══ Records for the task ══

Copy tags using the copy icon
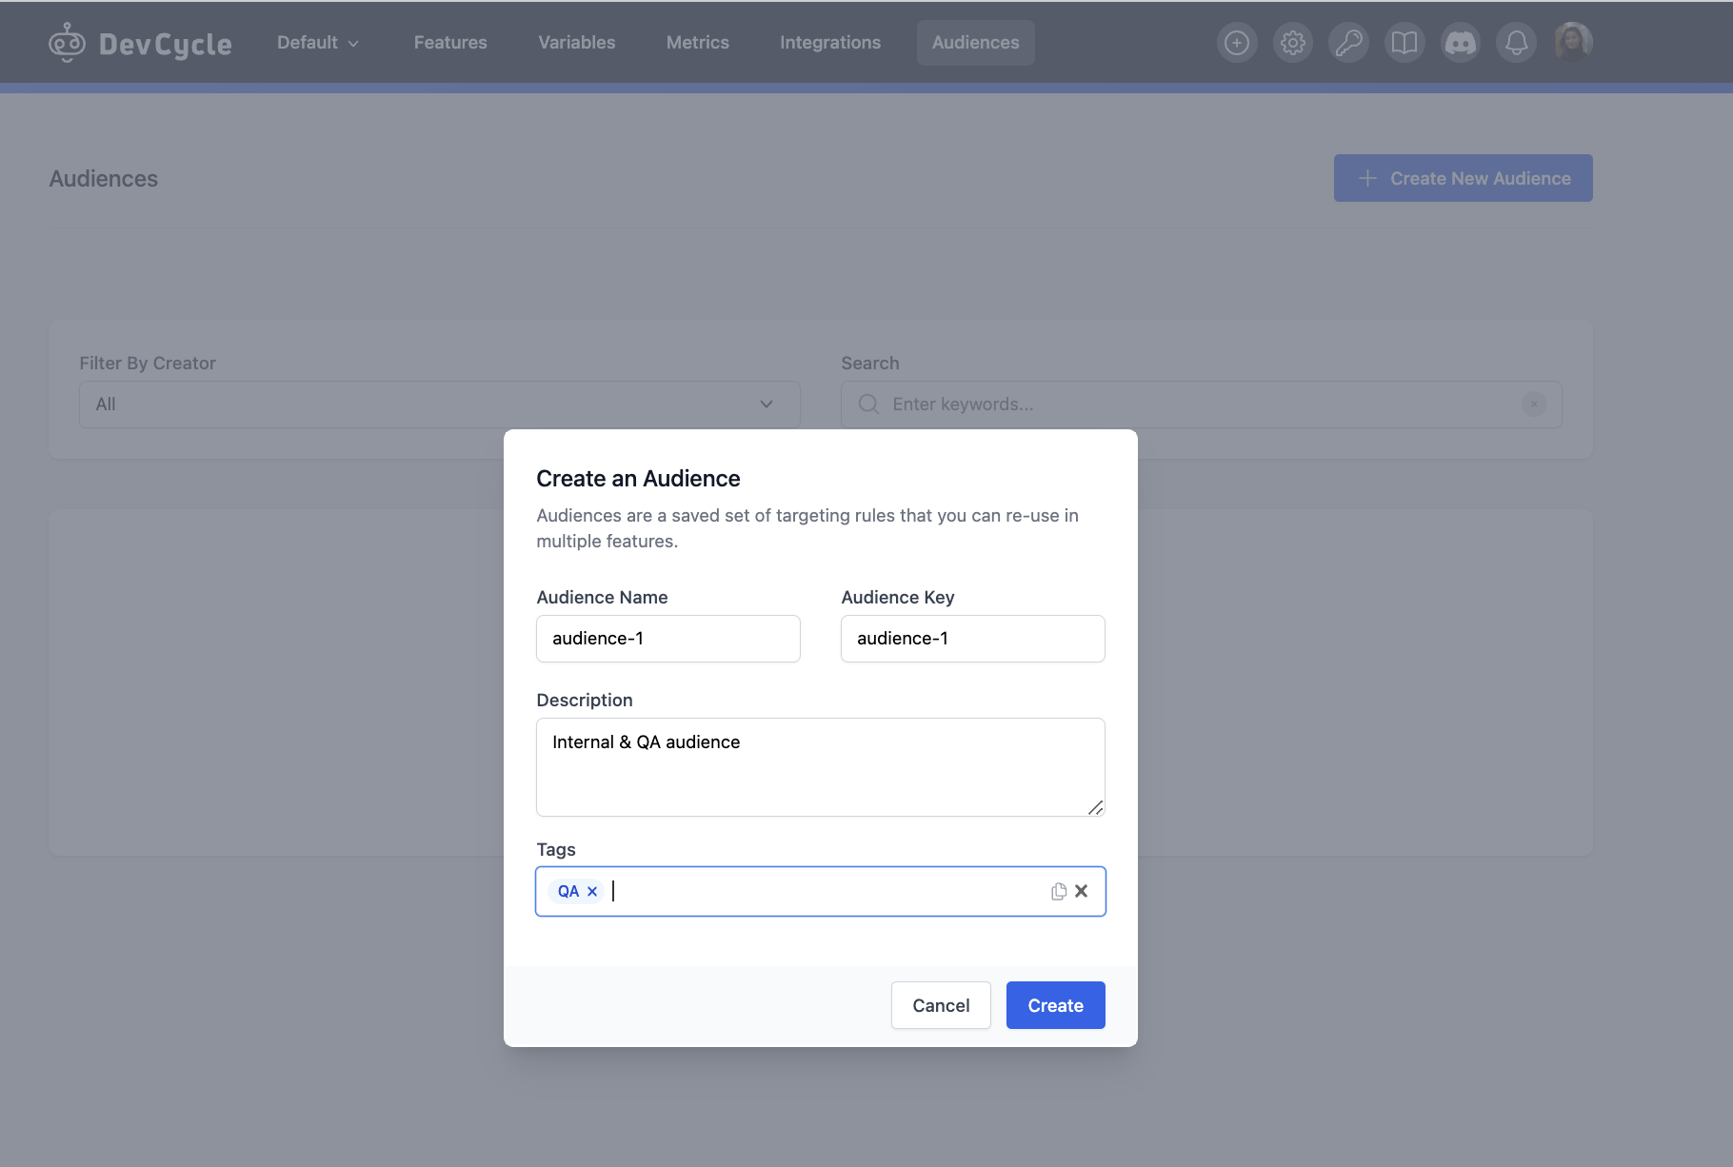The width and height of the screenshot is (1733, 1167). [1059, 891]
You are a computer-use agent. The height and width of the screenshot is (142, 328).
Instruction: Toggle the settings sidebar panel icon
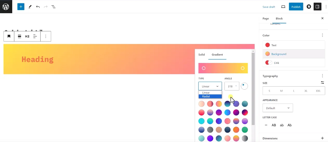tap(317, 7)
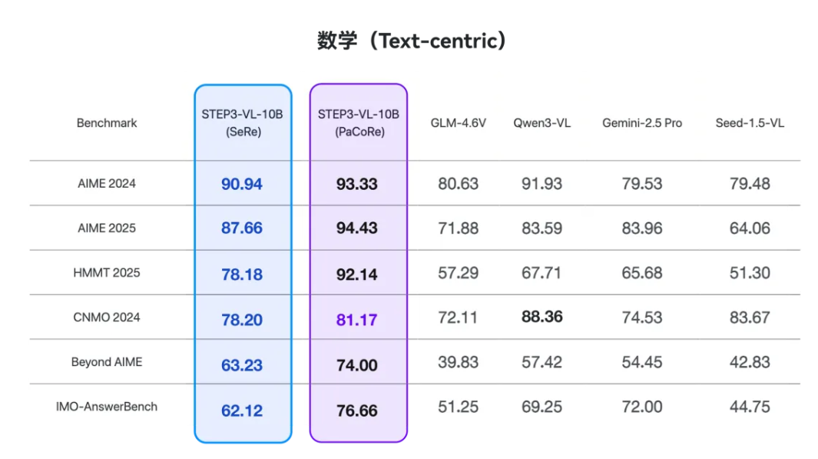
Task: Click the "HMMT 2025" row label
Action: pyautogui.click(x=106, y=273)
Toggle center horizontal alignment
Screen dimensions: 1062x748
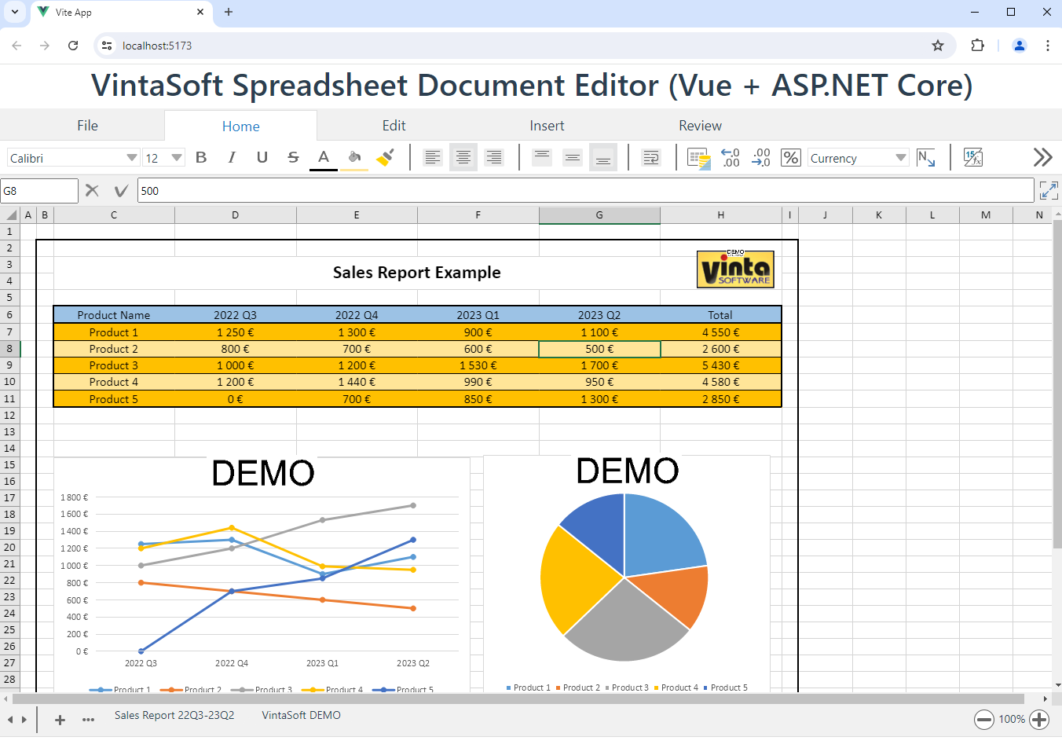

═══
══ Records for the task ══

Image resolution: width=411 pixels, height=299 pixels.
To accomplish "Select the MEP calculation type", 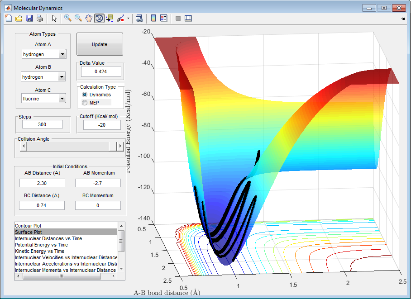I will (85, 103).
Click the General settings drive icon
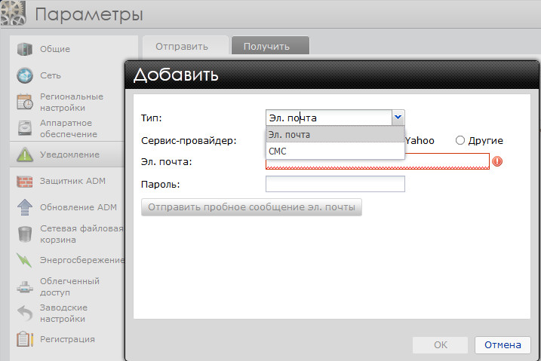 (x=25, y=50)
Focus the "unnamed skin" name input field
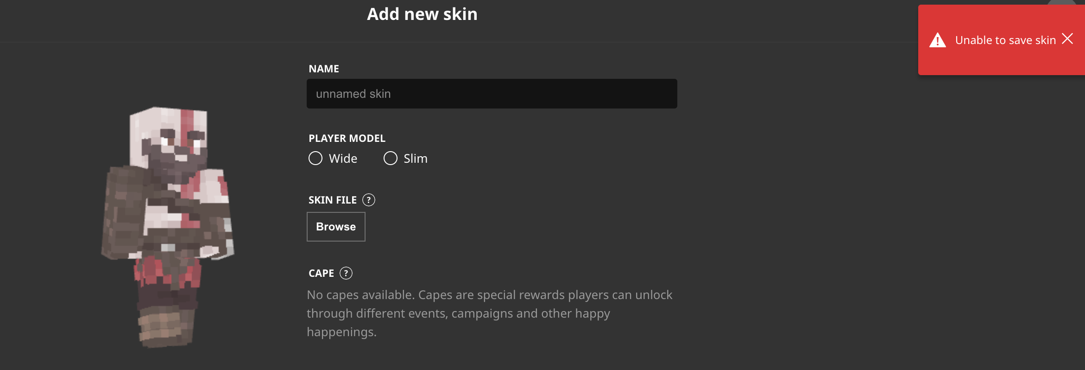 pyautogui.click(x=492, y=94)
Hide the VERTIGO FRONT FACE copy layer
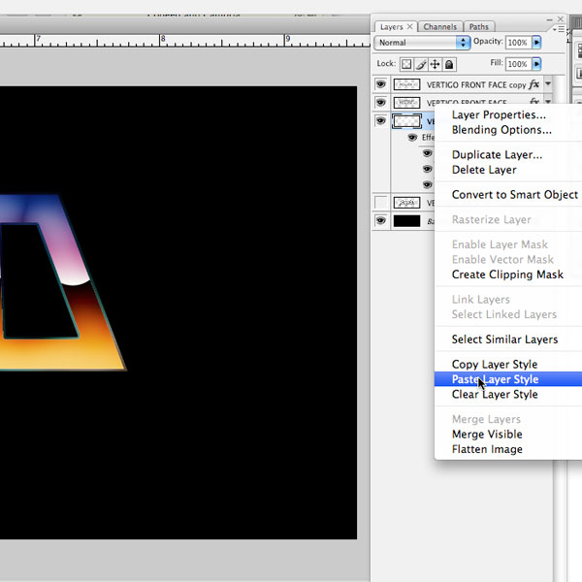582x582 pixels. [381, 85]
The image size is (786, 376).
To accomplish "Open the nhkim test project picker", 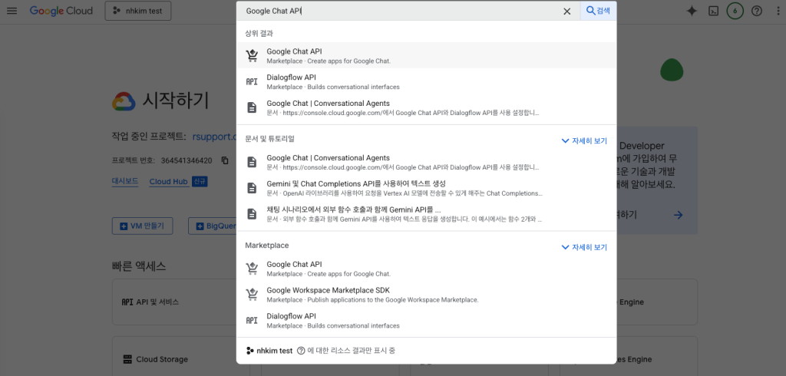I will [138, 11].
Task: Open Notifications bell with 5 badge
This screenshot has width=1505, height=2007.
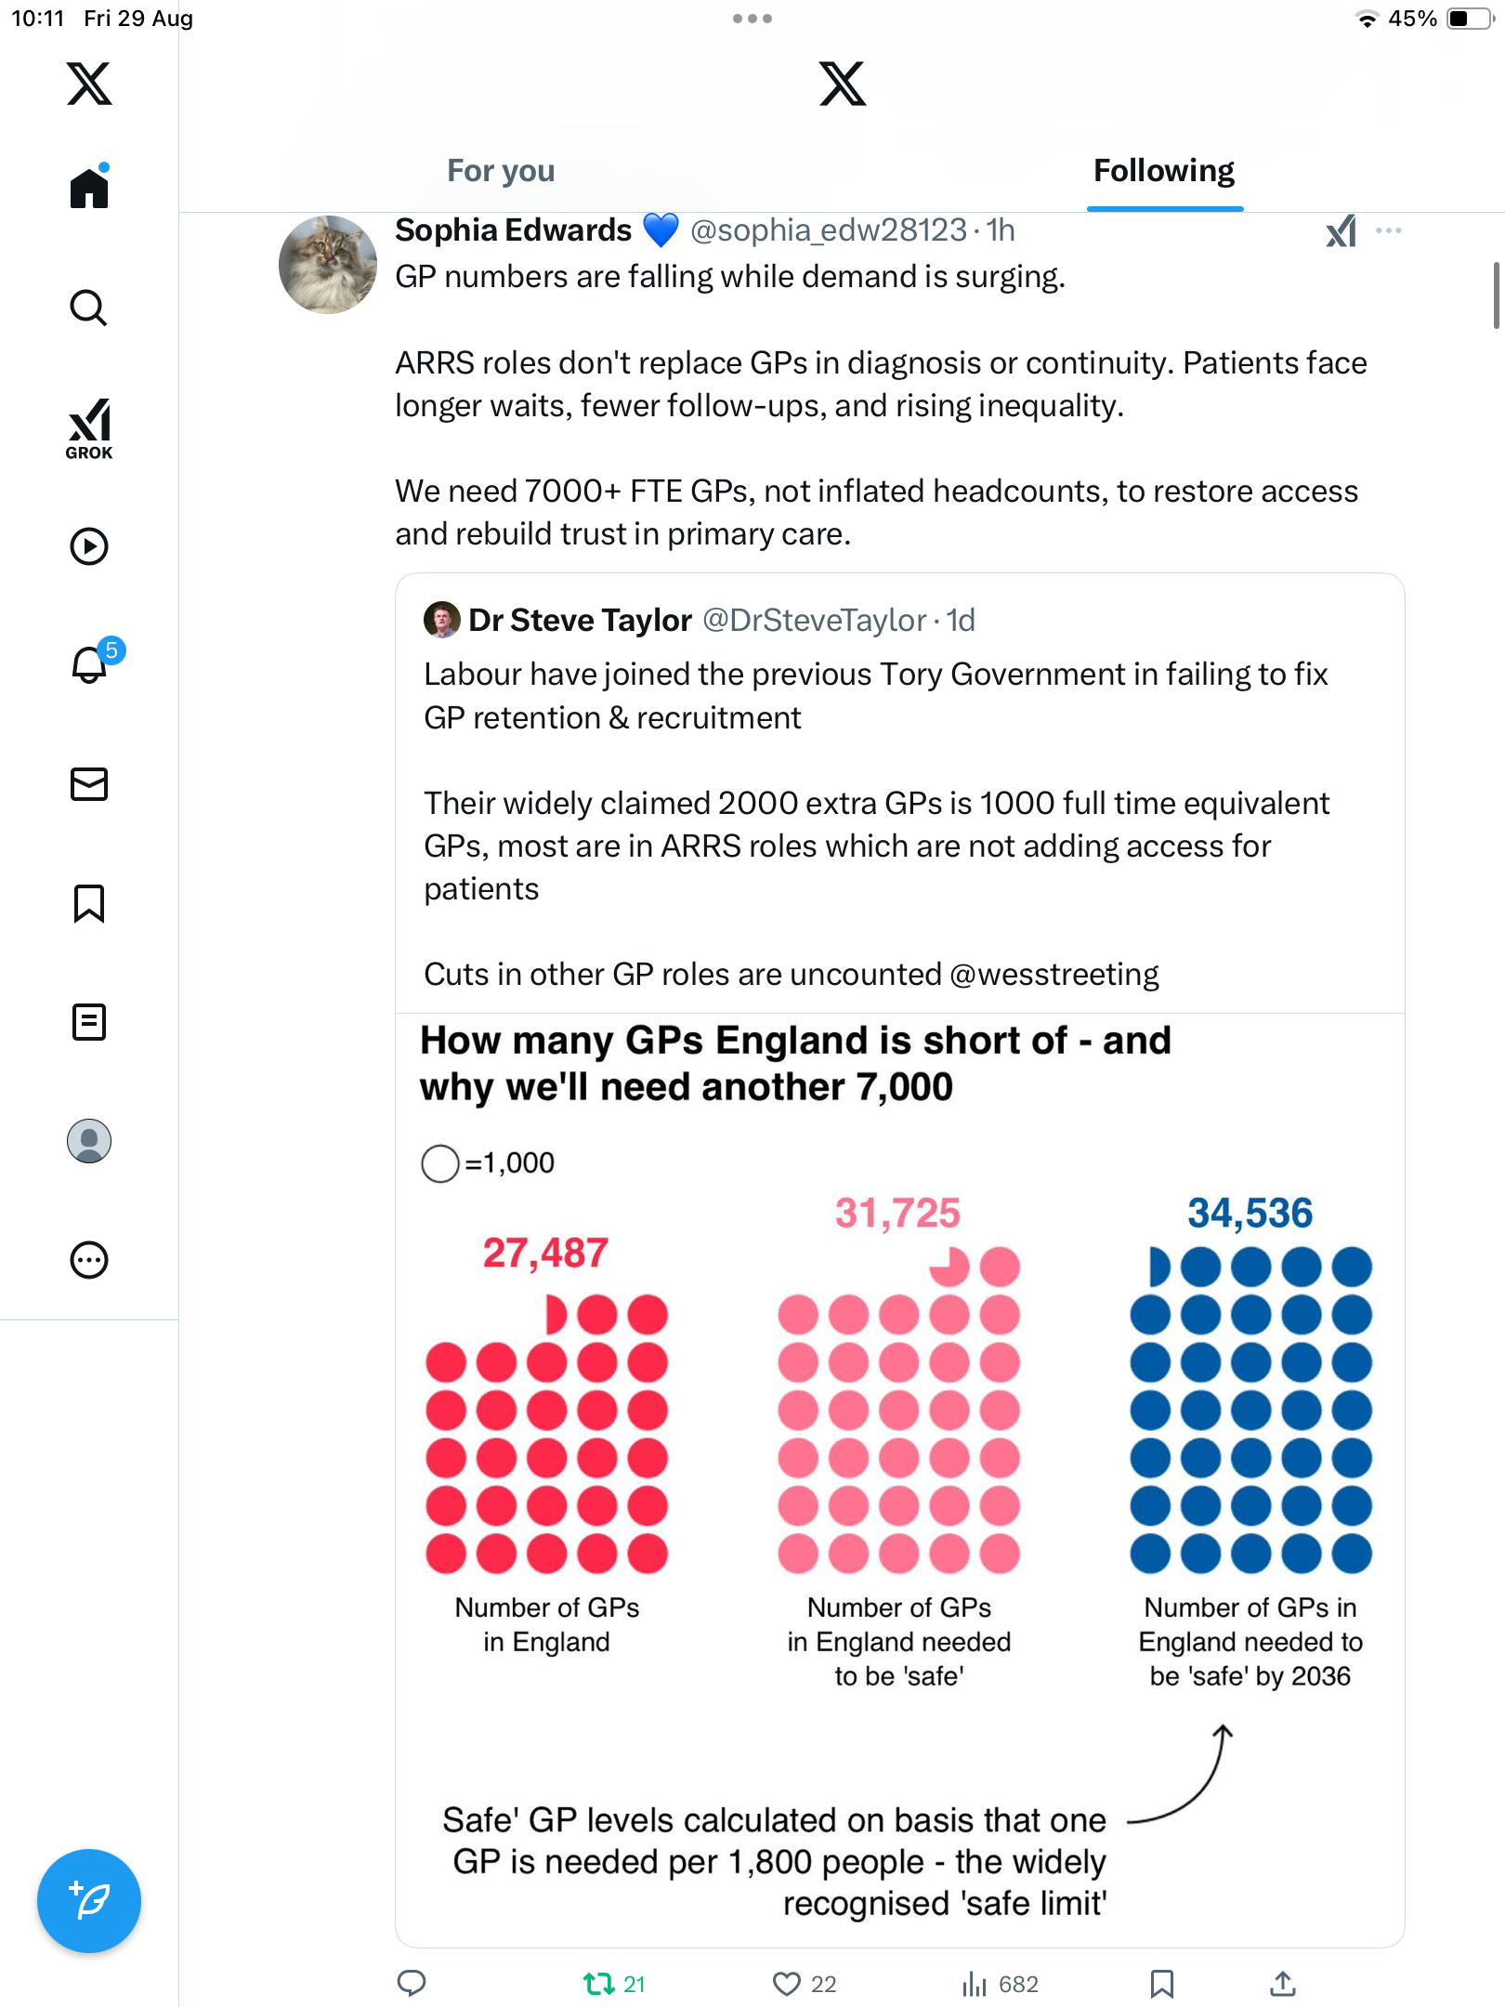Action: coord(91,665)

═══
══ Records for the task ══

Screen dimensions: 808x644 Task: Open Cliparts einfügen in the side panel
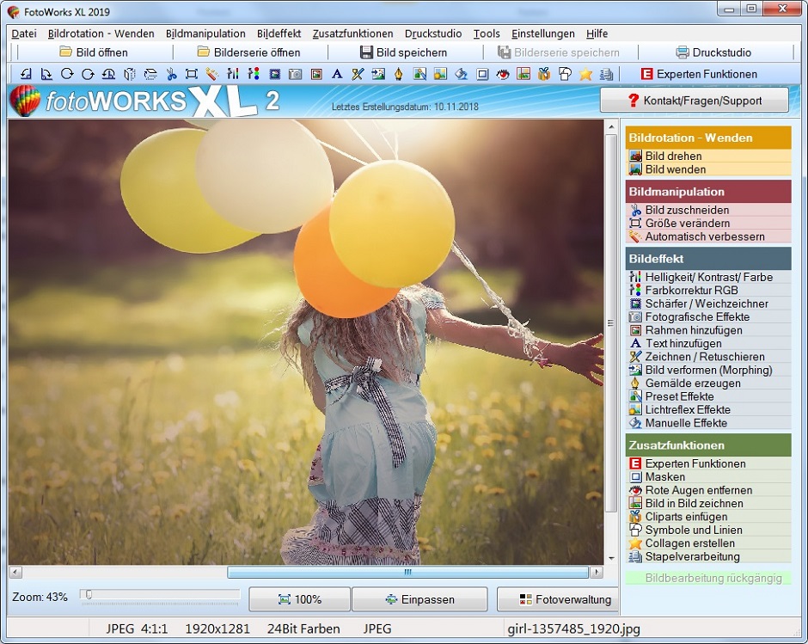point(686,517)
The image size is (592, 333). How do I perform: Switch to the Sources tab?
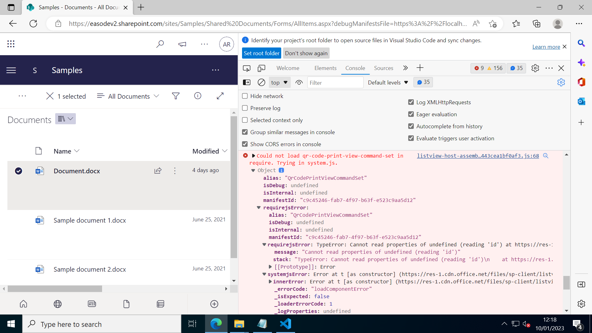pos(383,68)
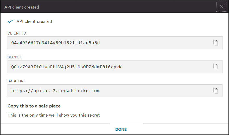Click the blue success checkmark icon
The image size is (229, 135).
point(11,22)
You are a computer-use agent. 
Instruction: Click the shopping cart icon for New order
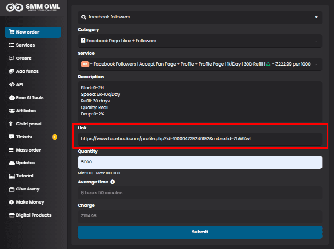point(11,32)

═══

Reproduce the listing above word for word, beginning at the line that has "Copy tags using the copy icon" and stopping after the line that has "Screen dimensions: 1062x748". Omit the pictures from your answer.

Finished answer —
Copy tags using the copy icon
The width and height of the screenshot is (1733, 1167). [1059, 891]
You are a computer-use agent. The height and width of the screenshot is (142, 328).
Instruction: Toggle the settings sidebar panel icon
tap(317, 7)
Task: Click the "HMMT 2025" row label
Action: pyautogui.click(x=106, y=273)
Toggle center horizontal alignment
Screen dimensions: 1062x748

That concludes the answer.